米国防総省、AIでミサイル防衛のコスト問題を解決へ
2026年2月6日 (金)
- •ペンタゴンは「ゴールデン・ドーム」ミサイル防衛のコスト削減に向け、AI主導の調達改革を最優先事項に掲げている。
- •新たなAI指揮ネットワークにより、世界中のセンサーと宇宙配備型迎撃ミサイルのリアルタイムな連携を実現する。
- •宇宙軍は、民間技術を統合したミサイル追跡および脅威識別のためのプロトタイプ契約を締結した。
アメリカ国防総省(DoD)は、野心的なミサイル防衛構想「ゴールデン・ドーム(Golden Dome)」が直面する、コスト増大という「手頃さの壁」を打破するためにAIの活用を本格化させている。同プログラムの副ディレクターを務めるマーシア・ホームズ(Marcia Holmes)氏は、AIと自律性の統合はもはや選択肢ではなく、プロジェクト成功のための不可欠な基盤であると強調した。
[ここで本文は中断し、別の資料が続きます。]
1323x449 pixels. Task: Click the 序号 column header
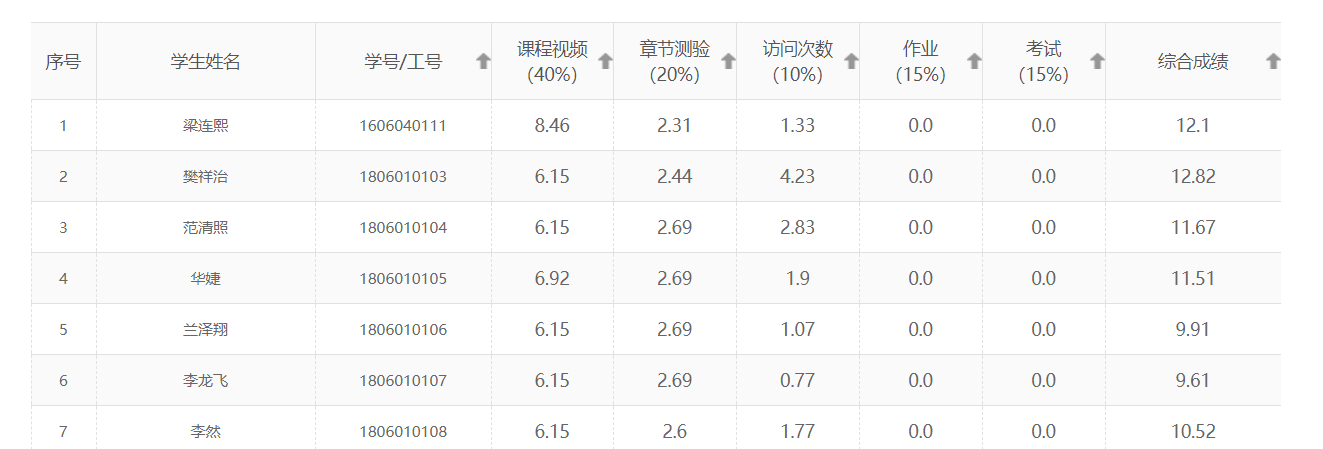63,62
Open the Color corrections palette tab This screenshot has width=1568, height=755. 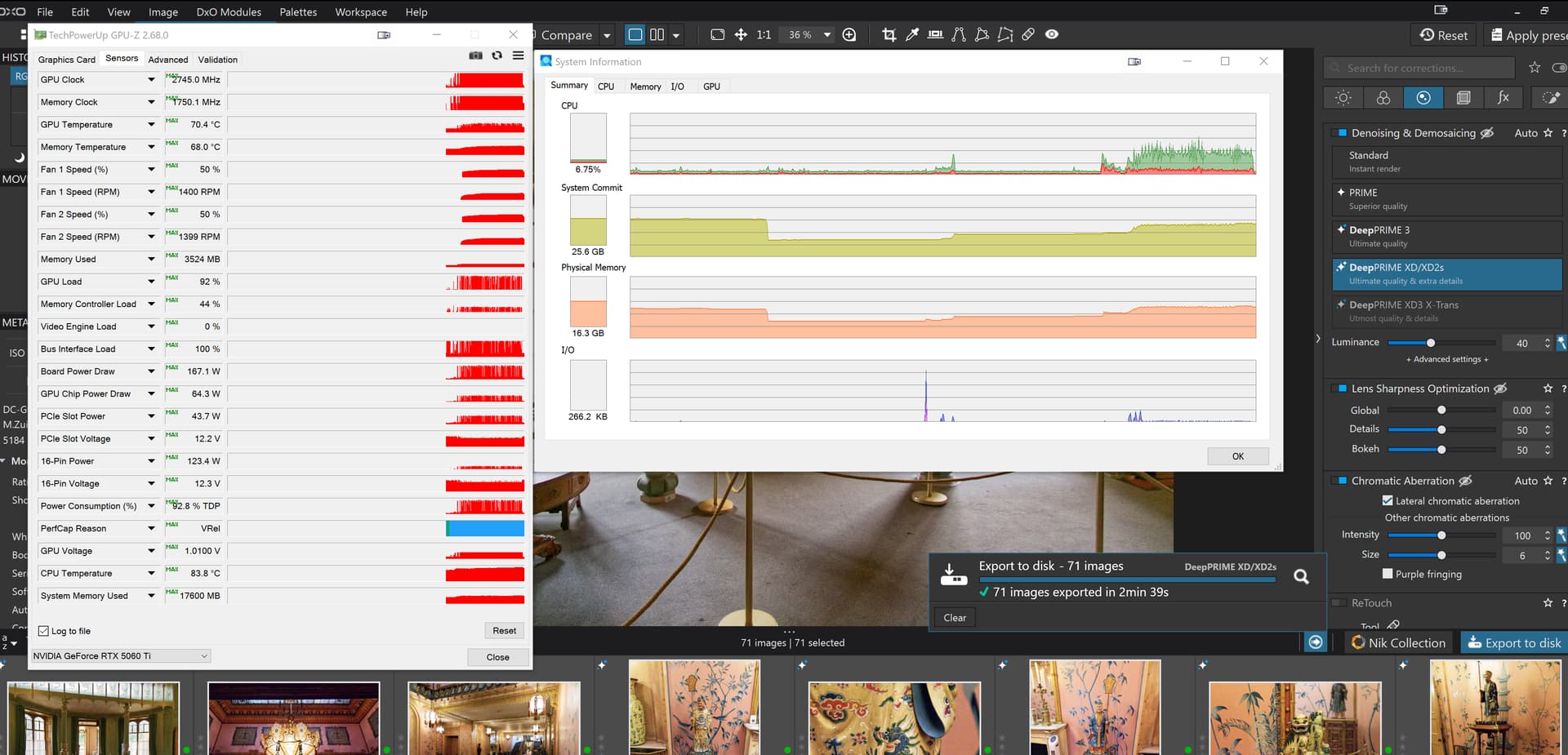(x=1383, y=98)
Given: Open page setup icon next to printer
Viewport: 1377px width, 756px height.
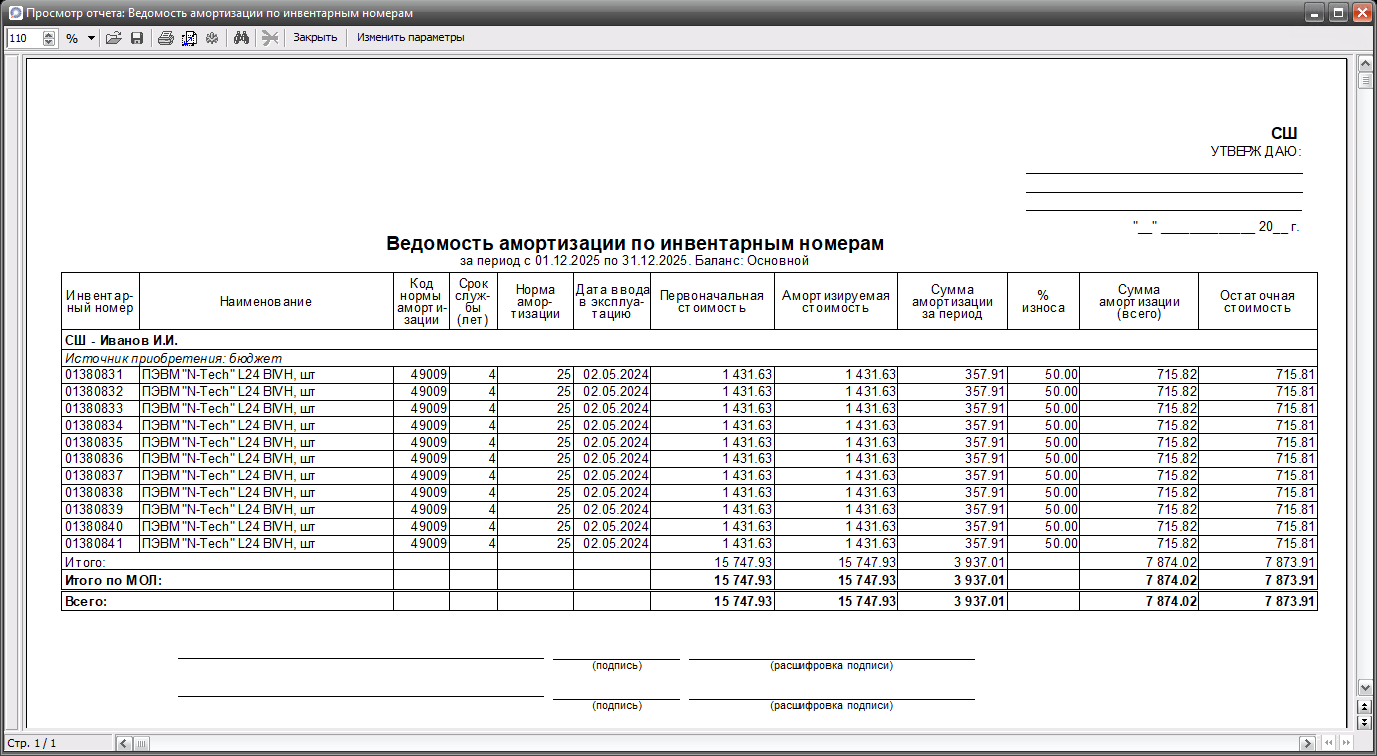Looking at the screenshot, I should point(189,38).
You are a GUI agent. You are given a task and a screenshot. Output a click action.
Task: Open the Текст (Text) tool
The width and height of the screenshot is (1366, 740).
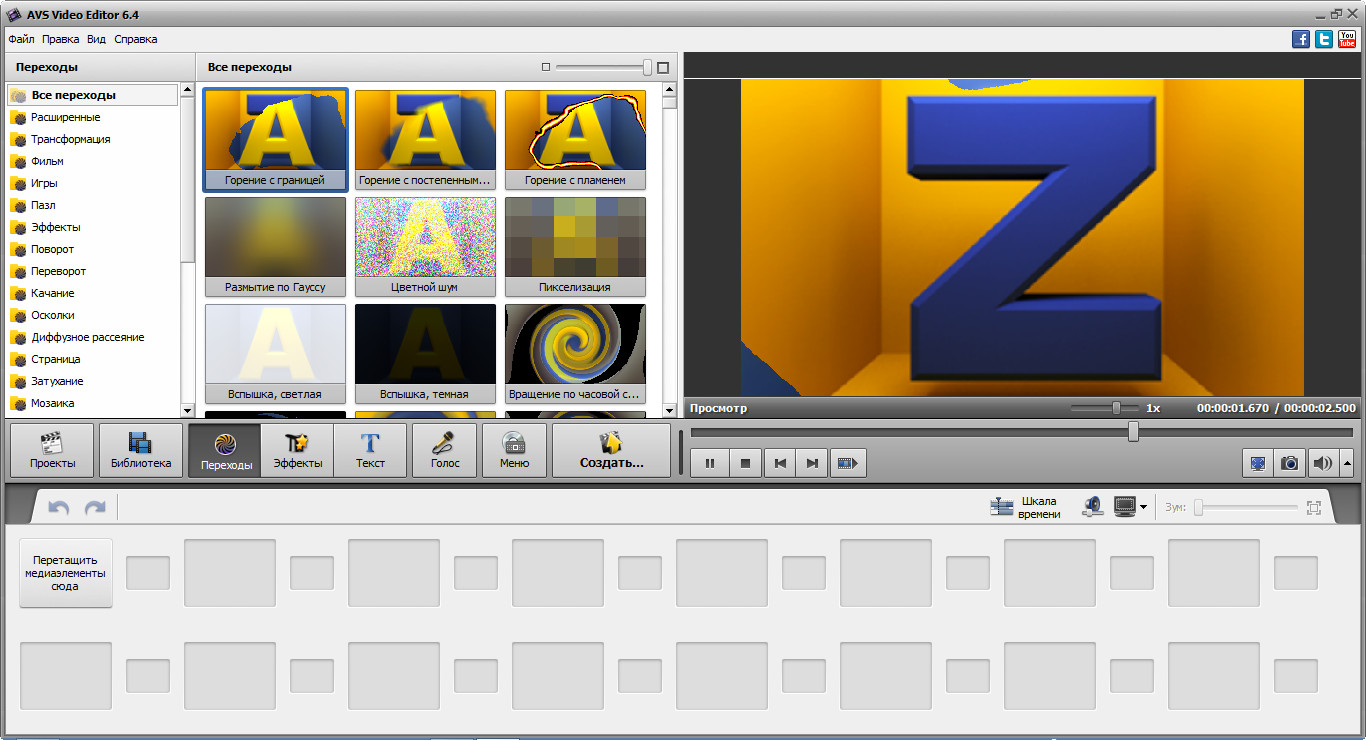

軍がテクノロジーを調達・構築する方法を近代化することで、連邦財政を圧迫することなく、グローバルな防衛シールドを拡大することを目指している。
この戦略の中核を担うのが、最小限の人的介入で複雑かつ重要なタスクを管理できるエージェンティックAI(自律型AI)である。これらのシステムは、陸・海・空、そして宇宙に配備された膨大なセンサー群と迎撃ミサイルをほぼリアルタイムで結びつける、指揮統制(C2)ネットワークの自動化を目的に開発されている。いわば「デジタルの接着剤」として機能するこのシステムは、膨大なデータセットを瞬時に解析し、ミサイルの飛行経路という極めて短い時間の中で、人間の意思決定者に最適な対応オプションを提示する。
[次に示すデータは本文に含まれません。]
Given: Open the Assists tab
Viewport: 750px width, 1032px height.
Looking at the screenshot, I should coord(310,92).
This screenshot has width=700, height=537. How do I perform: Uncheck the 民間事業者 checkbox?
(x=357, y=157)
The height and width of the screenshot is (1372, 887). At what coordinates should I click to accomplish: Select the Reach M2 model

戦術的なスピード向上に加え、AIの導入は監視や運用に必要な人員を削減し、長期的な維持コストを大幅に抑える効果も期待されている。この移行には、軍事資産に加えてハイファイ(高忠実度)な民間衛星データを活用することが含まれており、致死性のある兵器と無害なデブリを見分ける「多層的な防御」の構築を可能にする。こうした民間セクターの機敏さを取り入れた高度なプロトタイプ開発への転換は、極超音速兵器などの新たな脅威に対し、米国が戦略的優位性を維持するための重要なステップとなるだろう。